PROBLEM DESCRIPTION |
The expected output is the first line of the data below and every line after it, up to and including the line containing "Tegneserier (609, 866)", each reproduced exactly.

[Collection entries]
---
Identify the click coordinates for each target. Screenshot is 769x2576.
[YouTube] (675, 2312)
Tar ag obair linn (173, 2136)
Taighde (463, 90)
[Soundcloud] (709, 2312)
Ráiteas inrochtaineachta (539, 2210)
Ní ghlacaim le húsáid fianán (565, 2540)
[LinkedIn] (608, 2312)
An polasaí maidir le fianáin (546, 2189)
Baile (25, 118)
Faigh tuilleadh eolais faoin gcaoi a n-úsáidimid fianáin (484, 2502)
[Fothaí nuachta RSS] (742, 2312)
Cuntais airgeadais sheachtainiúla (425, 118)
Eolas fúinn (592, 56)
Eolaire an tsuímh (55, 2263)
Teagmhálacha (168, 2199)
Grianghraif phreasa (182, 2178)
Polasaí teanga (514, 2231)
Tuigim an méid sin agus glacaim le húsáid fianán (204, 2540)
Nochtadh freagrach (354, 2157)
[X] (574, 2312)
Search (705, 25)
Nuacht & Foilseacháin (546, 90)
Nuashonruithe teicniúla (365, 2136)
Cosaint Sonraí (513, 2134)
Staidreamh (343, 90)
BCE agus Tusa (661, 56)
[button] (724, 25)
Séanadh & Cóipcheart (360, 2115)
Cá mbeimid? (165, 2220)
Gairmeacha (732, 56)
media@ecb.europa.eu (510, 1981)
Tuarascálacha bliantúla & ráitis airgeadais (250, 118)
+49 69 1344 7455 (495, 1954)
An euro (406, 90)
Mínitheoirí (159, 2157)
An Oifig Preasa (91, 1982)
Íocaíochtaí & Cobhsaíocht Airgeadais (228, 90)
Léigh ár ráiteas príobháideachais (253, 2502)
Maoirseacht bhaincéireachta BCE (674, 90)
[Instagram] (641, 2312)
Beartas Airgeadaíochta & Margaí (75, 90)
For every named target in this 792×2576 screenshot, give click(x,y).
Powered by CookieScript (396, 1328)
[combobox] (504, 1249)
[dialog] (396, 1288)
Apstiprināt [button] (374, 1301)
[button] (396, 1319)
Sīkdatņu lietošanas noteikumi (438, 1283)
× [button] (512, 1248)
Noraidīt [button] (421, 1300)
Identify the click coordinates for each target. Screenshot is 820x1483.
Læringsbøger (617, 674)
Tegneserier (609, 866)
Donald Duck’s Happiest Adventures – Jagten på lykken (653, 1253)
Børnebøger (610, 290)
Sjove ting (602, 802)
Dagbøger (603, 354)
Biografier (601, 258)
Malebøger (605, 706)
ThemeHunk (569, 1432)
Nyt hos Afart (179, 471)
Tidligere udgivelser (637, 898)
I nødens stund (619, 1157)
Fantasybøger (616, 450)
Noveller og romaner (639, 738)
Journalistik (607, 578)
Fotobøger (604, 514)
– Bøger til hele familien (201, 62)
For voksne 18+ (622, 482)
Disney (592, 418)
---
ANSWER TO THIS TASK |
Identify the click coordinates for each target. Screenshot is 769x2576.
[YouTube] (675, 2312)
Tar ag obair linn (173, 2136)
Taighde (463, 90)
[Soundcloud] (709, 2312)
Ráiteas inrochtaineachta (539, 2210)
Ní ghlacaim le húsáid fianán (565, 2540)
[LinkedIn] (608, 2312)
An polasaí maidir le fianáin (546, 2189)
Baile (25, 118)
Faigh tuilleadh eolais faoin gcaoi a n-úsáidimid fianáin (484, 2502)
[Fothaí nuachta RSS] (742, 2312)
Cuntais airgeadais sheachtainiúla (425, 118)
Eolas fúinn (592, 56)
Eolaire an tsuímh (55, 2263)
Teagmhálacha (168, 2199)
Grianghraif phreasa (182, 2178)
Polasaí teanga (514, 2231)
Tuigim an méid sin agus glacaim le húsáid fianán (204, 2540)
Nochtadh freagrach (354, 2157)
[X] (574, 2312)
Search (705, 25)
Nuacht & Foilseacháin (546, 90)
Nuashonruithe teicniúla (365, 2136)
Cosaint Sonraí (513, 2134)
Staidreamh (343, 90)
BCE agus Tusa (661, 56)
[button] (724, 25)
Séanadh & Cóipcheart (360, 2115)
Cá mbeimid? (165, 2220)
Gairmeacha (732, 56)
media@ecb.europa.eu (510, 1981)
Tuarascálacha bliantúla & ráitis airgeadais (250, 118)
+49 69 1344 7455 (495, 1954)
An euro (406, 90)
Mínitheoirí (159, 2157)
An Oifig Preasa (91, 1982)
Íocaíochtaí & Cobhsaíocht Airgeadais (228, 90)
Léigh ár ráiteas príobháideachais (253, 2502)
Maoirseacht bhaincéireachta BCE (674, 90)
[Instagram] (641, 2312)
Beartas Airgeadaíochta & Margaí (75, 90)
For every named target in this 792×2576 screenshot, give click(x,y).
Powered by CookieScript (396, 1328)
[combobox] (504, 1249)
[dialog] (396, 1288)
Apstiprināt [button] (374, 1301)
[button] (396, 1319)
Sīkdatņu lietošanas noteikumi (438, 1283)
× [button] (512, 1248)
Noraidīt [button] (421, 1300)
Identify the click coordinates for each target. Screenshot is 820x1483.
Læringsbøger (617, 674)
Tegneserier (609, 866)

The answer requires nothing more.